Gilbert Bouchard, The Edmonton Journal, September 20, 2002
“The abstract paintings of Sheila Norgate didn’t introduce themselves to my brain as ‘paintings’, but as windows into the private places of the unconscious. Imperfectly-shaped hearts rose from her paintings, like air bubbles in water – signs of life below the surface. I saw black birds standing and staring like watchmen over a changing tide, their wings tucked snugly against warm torsos of potential flight. Behind the birds, Sheila’s paintbrush often suggested homes, dressed as soft, tilted totemic silos of memory. Across the bellies of paintings, short phrases were boldly tattooed. At first glance, graffiti. But a closer look revealed they were curious, provocative, philosophical lozenges dressed as titles.”
Garth Labelle, Venue Magazine, Gabriola Island BC, March/April 2000
“Sheila Norgate has been described as an ‘abstract symbolist’. Her work is peppered with a 1980s design iconography: bird headed figures, houses, hearts, hand written phrases and concentric swirls which are painted and block-printed onto blurred fields of acrylic paint. With each painting she embraces the solitary challenge of expressionism, weaving her icons with loosely organized rectangles of textured surfaces. She is an artist who has developed a unique personal style”.
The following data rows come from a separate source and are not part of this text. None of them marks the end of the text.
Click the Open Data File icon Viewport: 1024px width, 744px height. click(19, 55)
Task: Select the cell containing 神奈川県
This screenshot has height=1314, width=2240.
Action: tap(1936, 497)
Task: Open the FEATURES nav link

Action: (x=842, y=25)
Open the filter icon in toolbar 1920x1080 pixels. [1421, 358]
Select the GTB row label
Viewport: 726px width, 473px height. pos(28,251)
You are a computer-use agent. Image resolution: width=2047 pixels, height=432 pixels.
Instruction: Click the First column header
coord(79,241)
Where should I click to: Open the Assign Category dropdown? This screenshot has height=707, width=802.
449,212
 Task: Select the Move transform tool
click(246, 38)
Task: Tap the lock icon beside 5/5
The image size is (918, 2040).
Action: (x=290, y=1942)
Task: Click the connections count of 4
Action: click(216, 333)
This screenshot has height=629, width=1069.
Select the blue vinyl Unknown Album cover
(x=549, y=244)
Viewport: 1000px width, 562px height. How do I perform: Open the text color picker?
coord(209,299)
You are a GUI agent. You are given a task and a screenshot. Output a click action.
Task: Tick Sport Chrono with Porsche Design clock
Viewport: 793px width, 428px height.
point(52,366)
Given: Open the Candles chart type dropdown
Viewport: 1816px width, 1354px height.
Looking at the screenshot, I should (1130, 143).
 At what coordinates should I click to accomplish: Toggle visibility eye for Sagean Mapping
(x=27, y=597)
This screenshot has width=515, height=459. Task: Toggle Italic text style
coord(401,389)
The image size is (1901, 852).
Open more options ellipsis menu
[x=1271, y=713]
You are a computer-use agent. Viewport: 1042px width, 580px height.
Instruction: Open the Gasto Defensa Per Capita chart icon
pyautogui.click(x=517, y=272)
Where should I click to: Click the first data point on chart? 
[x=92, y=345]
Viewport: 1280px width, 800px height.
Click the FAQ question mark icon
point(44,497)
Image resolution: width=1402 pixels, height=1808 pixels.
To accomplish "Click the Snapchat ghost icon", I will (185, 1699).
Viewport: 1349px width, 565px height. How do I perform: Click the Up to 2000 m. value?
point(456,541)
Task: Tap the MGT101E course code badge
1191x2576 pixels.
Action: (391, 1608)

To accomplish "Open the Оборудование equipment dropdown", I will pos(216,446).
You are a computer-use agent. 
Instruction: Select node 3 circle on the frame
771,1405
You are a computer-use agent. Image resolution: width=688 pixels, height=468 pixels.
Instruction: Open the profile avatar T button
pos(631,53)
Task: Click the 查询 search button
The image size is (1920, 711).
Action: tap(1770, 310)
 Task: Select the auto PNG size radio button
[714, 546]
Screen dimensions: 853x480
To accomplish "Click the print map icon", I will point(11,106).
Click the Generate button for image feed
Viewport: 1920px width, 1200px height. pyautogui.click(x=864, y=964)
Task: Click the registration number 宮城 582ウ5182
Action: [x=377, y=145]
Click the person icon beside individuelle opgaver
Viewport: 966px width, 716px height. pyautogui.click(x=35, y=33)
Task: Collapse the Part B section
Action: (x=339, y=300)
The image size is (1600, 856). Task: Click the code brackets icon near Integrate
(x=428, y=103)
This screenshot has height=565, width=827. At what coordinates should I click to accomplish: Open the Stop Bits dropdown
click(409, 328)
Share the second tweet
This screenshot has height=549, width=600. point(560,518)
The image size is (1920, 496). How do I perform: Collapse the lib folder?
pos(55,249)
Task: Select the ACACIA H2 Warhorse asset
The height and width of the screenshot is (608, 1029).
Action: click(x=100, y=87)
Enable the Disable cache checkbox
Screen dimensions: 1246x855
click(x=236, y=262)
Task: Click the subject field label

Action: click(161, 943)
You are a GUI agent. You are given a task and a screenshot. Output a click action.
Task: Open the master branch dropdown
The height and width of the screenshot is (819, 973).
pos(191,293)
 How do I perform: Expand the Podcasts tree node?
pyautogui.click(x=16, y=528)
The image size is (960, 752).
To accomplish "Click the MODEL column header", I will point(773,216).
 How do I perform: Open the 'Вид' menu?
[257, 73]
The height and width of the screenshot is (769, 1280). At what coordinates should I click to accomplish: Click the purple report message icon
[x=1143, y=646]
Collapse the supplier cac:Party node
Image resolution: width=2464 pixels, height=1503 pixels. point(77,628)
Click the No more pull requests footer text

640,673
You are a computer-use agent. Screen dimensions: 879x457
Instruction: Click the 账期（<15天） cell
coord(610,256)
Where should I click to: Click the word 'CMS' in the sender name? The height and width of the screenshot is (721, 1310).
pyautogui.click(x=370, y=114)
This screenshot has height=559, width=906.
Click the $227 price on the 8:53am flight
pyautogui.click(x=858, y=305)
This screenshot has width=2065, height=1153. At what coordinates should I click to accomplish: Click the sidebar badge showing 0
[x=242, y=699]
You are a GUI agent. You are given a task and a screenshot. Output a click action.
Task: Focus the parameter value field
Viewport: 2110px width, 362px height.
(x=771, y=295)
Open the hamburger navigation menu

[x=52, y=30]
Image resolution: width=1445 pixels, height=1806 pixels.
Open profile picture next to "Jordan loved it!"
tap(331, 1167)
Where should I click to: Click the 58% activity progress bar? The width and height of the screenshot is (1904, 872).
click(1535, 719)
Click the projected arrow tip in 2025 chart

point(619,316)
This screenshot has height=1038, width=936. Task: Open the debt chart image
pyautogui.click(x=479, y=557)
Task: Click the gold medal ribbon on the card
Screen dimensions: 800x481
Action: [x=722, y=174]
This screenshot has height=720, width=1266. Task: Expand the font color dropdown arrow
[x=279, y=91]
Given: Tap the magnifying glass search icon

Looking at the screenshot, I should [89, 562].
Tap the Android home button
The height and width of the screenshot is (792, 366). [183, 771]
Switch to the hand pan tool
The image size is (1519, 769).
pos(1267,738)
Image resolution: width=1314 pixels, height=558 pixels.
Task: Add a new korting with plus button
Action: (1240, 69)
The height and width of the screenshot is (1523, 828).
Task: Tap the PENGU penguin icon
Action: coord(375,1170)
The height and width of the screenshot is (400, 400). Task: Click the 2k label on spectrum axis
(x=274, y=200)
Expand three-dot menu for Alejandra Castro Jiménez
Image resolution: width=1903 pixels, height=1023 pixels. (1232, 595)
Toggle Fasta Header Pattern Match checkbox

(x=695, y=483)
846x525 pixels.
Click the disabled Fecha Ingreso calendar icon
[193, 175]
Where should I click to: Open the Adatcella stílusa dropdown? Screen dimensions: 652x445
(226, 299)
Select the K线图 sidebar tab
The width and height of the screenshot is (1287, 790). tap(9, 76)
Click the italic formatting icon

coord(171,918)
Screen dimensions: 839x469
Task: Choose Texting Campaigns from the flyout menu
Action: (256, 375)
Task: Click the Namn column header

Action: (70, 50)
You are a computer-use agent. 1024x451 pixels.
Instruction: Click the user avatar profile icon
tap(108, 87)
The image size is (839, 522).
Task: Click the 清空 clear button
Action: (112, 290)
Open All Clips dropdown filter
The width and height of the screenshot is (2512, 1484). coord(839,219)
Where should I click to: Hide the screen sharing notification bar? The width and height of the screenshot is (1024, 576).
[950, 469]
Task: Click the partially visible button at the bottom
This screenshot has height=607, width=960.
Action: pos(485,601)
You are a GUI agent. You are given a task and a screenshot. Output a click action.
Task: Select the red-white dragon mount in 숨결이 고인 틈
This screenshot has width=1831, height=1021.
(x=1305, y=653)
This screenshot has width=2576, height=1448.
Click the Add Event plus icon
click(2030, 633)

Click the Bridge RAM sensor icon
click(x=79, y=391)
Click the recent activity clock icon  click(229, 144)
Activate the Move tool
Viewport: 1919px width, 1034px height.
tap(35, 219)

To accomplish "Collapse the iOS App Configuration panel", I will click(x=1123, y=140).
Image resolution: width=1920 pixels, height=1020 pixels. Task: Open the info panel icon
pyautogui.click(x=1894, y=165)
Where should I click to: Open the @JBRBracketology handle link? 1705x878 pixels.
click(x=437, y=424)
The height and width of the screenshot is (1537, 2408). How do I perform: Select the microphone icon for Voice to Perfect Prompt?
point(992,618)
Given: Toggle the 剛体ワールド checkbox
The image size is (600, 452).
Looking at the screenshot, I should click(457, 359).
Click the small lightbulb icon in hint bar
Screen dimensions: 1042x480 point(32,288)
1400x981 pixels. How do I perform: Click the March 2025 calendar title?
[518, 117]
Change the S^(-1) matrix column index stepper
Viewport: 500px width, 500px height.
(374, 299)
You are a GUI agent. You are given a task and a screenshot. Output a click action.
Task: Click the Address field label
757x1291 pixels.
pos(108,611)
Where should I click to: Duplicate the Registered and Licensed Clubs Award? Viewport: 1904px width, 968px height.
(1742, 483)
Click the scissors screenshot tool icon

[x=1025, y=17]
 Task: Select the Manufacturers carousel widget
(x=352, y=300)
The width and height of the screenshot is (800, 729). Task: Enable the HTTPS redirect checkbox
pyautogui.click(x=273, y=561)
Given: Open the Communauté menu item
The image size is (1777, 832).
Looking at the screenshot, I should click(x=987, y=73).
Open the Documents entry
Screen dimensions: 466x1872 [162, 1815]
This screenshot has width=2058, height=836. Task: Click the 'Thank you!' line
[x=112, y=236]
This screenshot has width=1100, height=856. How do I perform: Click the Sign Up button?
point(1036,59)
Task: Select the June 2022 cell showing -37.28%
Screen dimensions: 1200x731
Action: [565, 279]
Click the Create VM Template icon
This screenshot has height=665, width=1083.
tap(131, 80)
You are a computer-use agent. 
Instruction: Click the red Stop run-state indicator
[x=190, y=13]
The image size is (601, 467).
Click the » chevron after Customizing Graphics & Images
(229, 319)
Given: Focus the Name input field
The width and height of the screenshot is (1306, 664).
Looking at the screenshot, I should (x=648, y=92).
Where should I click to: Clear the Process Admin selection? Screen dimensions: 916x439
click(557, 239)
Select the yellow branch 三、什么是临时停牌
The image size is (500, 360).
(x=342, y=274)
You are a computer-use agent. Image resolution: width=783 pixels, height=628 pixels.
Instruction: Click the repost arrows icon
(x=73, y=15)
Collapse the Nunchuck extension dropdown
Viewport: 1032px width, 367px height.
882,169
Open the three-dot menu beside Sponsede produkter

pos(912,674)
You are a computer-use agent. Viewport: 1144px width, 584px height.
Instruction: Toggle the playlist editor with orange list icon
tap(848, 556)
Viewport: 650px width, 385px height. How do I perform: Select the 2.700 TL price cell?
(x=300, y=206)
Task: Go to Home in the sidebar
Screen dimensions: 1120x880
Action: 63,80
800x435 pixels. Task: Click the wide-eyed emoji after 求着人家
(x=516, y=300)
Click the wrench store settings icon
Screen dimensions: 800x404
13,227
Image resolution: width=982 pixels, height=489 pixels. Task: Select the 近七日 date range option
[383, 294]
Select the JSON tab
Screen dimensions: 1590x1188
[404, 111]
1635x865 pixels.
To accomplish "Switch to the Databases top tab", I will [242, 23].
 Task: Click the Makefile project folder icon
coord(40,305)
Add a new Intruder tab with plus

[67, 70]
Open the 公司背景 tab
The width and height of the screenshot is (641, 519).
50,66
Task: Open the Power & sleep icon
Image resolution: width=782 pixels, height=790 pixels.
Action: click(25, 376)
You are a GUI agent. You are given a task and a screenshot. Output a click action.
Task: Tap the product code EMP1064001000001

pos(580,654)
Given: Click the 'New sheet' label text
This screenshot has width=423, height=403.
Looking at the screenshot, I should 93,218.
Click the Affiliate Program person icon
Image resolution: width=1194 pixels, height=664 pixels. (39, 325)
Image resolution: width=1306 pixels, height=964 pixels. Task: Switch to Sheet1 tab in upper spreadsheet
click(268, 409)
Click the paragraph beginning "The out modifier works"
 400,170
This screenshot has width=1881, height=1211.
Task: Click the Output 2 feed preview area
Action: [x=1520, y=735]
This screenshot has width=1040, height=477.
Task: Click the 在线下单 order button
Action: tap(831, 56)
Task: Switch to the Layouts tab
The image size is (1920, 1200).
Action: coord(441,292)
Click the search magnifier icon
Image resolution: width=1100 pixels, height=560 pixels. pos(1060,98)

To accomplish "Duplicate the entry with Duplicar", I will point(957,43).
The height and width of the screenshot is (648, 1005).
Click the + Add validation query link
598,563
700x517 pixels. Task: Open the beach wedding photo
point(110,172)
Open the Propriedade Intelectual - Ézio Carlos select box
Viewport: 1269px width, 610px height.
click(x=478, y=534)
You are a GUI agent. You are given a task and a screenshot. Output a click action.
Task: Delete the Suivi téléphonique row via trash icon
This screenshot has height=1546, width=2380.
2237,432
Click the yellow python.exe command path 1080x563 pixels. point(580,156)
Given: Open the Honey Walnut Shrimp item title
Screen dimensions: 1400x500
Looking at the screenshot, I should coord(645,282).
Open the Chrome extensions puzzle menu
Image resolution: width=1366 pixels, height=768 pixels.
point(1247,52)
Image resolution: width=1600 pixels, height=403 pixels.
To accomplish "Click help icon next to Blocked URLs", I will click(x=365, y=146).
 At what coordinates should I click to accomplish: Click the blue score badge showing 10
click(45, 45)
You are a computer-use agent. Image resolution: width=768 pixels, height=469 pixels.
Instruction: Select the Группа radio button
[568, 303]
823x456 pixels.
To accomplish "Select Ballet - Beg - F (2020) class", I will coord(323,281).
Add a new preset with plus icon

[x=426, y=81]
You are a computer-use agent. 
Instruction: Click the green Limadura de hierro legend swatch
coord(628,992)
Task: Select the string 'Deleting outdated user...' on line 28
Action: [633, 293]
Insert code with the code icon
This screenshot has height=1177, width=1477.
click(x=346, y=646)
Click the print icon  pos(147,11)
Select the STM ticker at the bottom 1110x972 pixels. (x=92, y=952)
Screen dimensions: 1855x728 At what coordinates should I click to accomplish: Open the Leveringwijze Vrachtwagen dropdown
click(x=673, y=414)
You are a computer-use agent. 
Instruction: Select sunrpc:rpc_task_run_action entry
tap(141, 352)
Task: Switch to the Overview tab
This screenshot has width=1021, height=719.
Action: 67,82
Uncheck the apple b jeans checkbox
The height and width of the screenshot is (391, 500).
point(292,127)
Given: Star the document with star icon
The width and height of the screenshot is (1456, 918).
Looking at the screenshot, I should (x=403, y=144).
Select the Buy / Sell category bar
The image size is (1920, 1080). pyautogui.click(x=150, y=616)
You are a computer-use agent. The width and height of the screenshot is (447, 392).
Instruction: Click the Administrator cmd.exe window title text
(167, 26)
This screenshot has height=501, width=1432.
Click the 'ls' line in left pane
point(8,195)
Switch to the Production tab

Mia Johnson, Preview Magazine, Vancouver BC, Feb 2000
“Norgate is a self-taught, Vancouver-based artist with a penchant for finding the absurd in the everyday conditions of gender…The result of Norgate’s snipping, quoting and juxtaposing is a series of 27 saucy little works”.
Robin Laurence, art critic, Vancouver Sun, October 14, 1995
“Norgate is a watercolourist and a primitive printmaker who is as much a writer as an artist. Her style is simple and direct. Her crude stamps are striking and original, bright signposts of a journey that is unfinished”.
Mia Johnson, Preview Magazine, Vancouver BC, June/July/August 1994
“Norgate’s prints are composed of equal parts whimsy, psychological insight, and graphic sophistication….Altogether these prints are poetry.”